* _Directions for this task_
Nothing may be left out or changed. Print every entry.

---+---

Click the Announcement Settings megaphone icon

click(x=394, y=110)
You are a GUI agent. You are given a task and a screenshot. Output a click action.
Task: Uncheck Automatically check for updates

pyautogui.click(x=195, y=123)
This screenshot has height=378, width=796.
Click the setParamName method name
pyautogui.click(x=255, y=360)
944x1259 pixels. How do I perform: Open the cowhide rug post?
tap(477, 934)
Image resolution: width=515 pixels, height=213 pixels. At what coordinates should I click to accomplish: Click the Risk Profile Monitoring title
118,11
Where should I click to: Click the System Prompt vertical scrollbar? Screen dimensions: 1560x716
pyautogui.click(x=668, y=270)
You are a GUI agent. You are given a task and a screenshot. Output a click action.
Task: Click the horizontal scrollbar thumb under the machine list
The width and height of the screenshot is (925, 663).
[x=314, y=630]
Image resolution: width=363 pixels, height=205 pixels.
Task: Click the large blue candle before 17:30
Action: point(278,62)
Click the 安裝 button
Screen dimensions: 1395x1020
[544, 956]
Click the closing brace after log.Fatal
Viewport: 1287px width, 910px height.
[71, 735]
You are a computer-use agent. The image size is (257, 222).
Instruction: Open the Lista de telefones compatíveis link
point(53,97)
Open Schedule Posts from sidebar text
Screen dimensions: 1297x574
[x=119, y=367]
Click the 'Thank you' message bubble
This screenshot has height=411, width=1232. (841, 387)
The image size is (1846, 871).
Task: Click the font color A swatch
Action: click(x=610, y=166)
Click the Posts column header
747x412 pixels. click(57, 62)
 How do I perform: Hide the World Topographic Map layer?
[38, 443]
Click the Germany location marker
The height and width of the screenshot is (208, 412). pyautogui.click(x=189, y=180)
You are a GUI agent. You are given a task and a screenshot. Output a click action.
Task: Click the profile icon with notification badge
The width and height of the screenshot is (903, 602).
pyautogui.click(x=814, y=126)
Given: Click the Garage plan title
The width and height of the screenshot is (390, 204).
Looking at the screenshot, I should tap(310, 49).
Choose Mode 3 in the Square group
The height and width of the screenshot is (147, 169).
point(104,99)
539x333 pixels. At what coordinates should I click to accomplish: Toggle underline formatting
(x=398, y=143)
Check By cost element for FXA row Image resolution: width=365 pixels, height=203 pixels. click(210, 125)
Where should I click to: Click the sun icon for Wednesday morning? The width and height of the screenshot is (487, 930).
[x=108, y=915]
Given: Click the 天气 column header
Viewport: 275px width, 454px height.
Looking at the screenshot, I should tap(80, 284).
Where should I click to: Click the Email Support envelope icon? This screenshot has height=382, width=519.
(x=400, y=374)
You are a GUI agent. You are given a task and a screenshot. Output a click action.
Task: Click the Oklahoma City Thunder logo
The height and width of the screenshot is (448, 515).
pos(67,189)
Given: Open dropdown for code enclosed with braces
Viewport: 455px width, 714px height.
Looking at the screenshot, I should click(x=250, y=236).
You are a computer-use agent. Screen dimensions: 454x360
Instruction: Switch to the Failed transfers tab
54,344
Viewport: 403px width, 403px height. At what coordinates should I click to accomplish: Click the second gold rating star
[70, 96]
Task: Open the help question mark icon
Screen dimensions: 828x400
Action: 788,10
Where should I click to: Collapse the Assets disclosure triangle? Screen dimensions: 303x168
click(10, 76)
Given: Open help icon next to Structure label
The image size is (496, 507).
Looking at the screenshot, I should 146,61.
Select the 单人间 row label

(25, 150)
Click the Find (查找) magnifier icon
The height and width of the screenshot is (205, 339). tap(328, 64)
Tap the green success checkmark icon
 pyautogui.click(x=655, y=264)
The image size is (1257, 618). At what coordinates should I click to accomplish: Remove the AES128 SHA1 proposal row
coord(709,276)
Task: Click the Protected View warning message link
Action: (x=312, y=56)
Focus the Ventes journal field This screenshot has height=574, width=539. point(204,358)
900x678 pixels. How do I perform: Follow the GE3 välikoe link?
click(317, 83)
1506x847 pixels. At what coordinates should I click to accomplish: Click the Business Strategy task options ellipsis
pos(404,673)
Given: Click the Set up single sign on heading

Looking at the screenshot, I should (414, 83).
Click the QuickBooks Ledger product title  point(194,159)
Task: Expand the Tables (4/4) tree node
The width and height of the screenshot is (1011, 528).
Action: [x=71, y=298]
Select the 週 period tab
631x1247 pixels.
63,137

---+---

* _Your solution_
Click the Announcement Settings megaphone icon

click(x=394, y=110)
You are a GUI agent. You are given a task and a screenshot. Output a click action.
Task: Uncheck Automatically check for updates

pyautogui.click(x=195, y=123)
This screenshot has height=378, width=796.
Click the setParamName method name
pyautogui.click(x=255, y=360)
944x1259 pixels. How do I perform: Open the cowhide rug post?
tap(477, 934)
Image resolution: width=515 pixels, height=213 pixels. At what coordinates should I click to accomplish: Click the Risk Profile Monitoring title
118,11
Where should I click to: Click the System Prompt vertical scrollbar? Screen dimensions: 1560x716
pyautogui.click(x=668, y=270)
You are a GUI agent. You are given a task and a screenshot. Output a click action.
Task: Click the horizontal scrollbar thumb under the machine list
The width and height of the screenshot is (925, 663).
[x=314, y=630]
Image resolution: width=363 pixels, height=205 pixels.
Task: Click the large blue candle before 17:30
Action: point(278,62)
Click the 安裝 button
Screen dimensions: 1395x1020
[544, 956]
Click the closing brace after log.Fatal
Viewport: 1287px width, 910px height.
[71, 735]
You are a computer-use agent. The image size is (257, 222).
Instruction: Open the Lista de telefones compatíveis link
point(53,97)
Open Schedule Posts from sidebar text
Screen dimensions: 1297x574
[x=119, y=367]
Click the 'Thank you' message bubble
This screenshot has height=411, width=1232. (841, 387)
The image size is (1846, 871).
Task: Click the font color A swatch
Action: click(x=610, y=166)
Click the Posts column header
747x412 pixels. click(57, 62)
 How do I perform: Hide the World Topographic Map layer?
[38, 443]
Click the Germany location marker
The height and width of the screenshot is (208, 412). pyautogui.click(x=189, y=180)
You are a GUI agent. You are given a task and a screenshot. Output a click action.
Task: Click the profile icon with notification badge
The width and height of the screenshot is (903, 602).
pyautogui.click(x=814, y=126)
Given: Click the Garage plan title
The width and height of the screenshot is (390, 204).
Looking at the screenshot, I should tap(310, 49).
Choose Mode 3 in the Square group
The height and width of the screenshot is (147, 169).
point(104,99)
539x333 pixels. At what coordinates should I click to accomplish: Toggle underline formatting
(x=398, y=143)
Check By cost element for FXA row Image resolution: width=365 pixels, height=203 pixels. click(210, 125)
Where should I click to: Click the sun icon for Wednesday morning? The width and height of the screenshot is (487, 930).
[x=108, y=915]
Given: Click the 天气 column header
Viewport: 275px width, 454px height.
Looking at the screenshot, I should tap(80, 284).
Where should I click to: Click the Email Support envelope icon? This screenshot has height=382, width=519.
(x=400, y=374)
You are a GUI agent. You are given a task and a screenshot. Output a click action.
Task: Click the Oklahoma City Thunder logo
The height and width of the screenshot is (448, 515).
pos(67,189)
Given: Open dropdown for code enclosed with braces
Viewport: 455px width, 714px height.
Looking at the screenshot, I should click(x=250, y=236).
You are a computer-use agent. Screen dimensions: 454x360
Instruction: Switch to the Failed transfers tab
54,344
Viewport: 403px width, 403px height. At what coordinates should I click to accomplish: Click the second gold rating star
[70, 96]
Task: Open the help question mark icon
Screen dimensions: 828x400
Action: 788,10
Where should I click to: Collapse the Assets disclosure triangle? Screen dimensions: 303x168
click(10, 76)
Given: Open help icon next to Structure label
The image size is (496, 507).
Looking at the screenshot, I should 146,61.
Select the 单人间 row label

(25, 150)
Click the Find (查找) magnifier icon
The height and width of the screenshot is (205, 339). tap(328, 64)
Tap the green success checkmark icon
 pyautogui.click(x=655, y=264)
The image size is (1257, 618). At what coordinates should I click to accomplish: Remove the AES128 SHA1 proposal row
coord(709,276)
Task: Click the Protected View warning message link
Action: (x=312, y=56)
Focus the Ventes journal field This screenshot has height=574, width=539. point(204,358)
900x678 pixels. How do I perform: Follow the GE3 välikoe link?
click(317, 83)
1506x847 pixels. At what coordinates should I click to accomplish: Click the Business Strategy task options ellipsis
pos(404,673)
Given: Click the Set up single sign on heading

Looking at the screenshot, I should (414, 83).
Click the QuickBooks Ledger product title  point(194,159)
Task: Expand the Tables (4/4) tree node
The width and height of the screenshot is (1011, 528).
Action: [x=71, y=298]
Select the 週 period tab
631x1247 pixels.
63,137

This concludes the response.